§ Written task: In the court ruling excerpt, who prepared the written submissions on behalf of the respondent?

§ Text excerpt:
---*---
I have also had the benefit of hearing Mr Jayawardena speak briefly and succinctly to each of the grounds set out in his submission this morning. I have, of course, had the opportunity of reading the written submissions on behalf of the respondent prepared by Ms McNaughton of counsel and I have heard her speak to those submissions today.
The grounds of the application or as set out in the amended application are these; first, that the Tribunal made a serious jurisdictional error by making a conclusion contrary to the facts and all of the information constructively available on file, refuting the credibility of the applicant openly and acting biased. Second; that the Tribunal was Wednesbury unreasonable in holding that the applicant was not able to provide certain information. Third; that the Tribunal was procedurally unfair and failed to comply with s.424A of the Migration Act and thereby made a serious jurisdictional error by concluding that certain information available to the Tribunal without providing to the applicant the opportunity to make a counter argument against that information. Fourth; that the Tribunal made a jurisdictional error by breaching
sub-ss. 431C and 431D of the Migration Act in relation to certain factual conclusions and five; that the Tribunal was manifestly unreasonable in concluding that the Tribunal was not satisfied that there was a real chance that the applicant would face persecution for a Convention reason if he were returned to Punjab and found that his fear of what might happen to him there is not well founded.
The applicant's outline of submissions set out the reasons why the applicant relies on those five grounds and I have had the advantage of hearing from the applicant's solicitor speak to them again today. Dealing first of all with the first ground; the applicant asks whether the Tribunal in fact acted very harshly and in a biased way to discredit the application, notwithstanding that there was corroboration regarding his claims between the first statement that he made in his oral evidence given at the hearing before the Tribunal by concluding and I quote, page 69 of the Court Book:
I do not accept that this occurred and therefore do not accept that it prompted the police interest in the applicant he has claimed followed.
---*---
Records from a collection
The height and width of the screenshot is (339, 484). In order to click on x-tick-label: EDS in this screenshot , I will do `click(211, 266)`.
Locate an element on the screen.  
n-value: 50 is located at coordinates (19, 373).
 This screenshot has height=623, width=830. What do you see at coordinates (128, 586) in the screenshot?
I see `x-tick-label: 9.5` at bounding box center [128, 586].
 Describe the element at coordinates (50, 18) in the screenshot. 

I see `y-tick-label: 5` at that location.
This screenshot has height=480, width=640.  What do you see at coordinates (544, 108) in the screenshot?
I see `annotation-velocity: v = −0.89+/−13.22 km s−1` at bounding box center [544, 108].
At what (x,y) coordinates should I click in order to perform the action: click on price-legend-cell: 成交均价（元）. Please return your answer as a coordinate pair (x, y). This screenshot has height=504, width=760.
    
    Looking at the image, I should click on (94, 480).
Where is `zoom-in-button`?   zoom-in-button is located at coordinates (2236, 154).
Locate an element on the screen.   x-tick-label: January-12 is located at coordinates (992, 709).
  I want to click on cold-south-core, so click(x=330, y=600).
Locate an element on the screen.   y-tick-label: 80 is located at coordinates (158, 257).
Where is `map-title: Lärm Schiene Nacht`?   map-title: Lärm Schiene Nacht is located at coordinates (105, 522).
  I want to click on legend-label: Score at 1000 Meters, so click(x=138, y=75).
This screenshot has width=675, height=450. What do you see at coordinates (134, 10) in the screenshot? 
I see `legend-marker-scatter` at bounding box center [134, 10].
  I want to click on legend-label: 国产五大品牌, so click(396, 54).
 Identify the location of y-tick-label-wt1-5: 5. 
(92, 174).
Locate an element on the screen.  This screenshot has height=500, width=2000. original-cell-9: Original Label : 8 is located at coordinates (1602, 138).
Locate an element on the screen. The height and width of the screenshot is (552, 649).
---*---
§ Your response: Ms McNaughton of counsel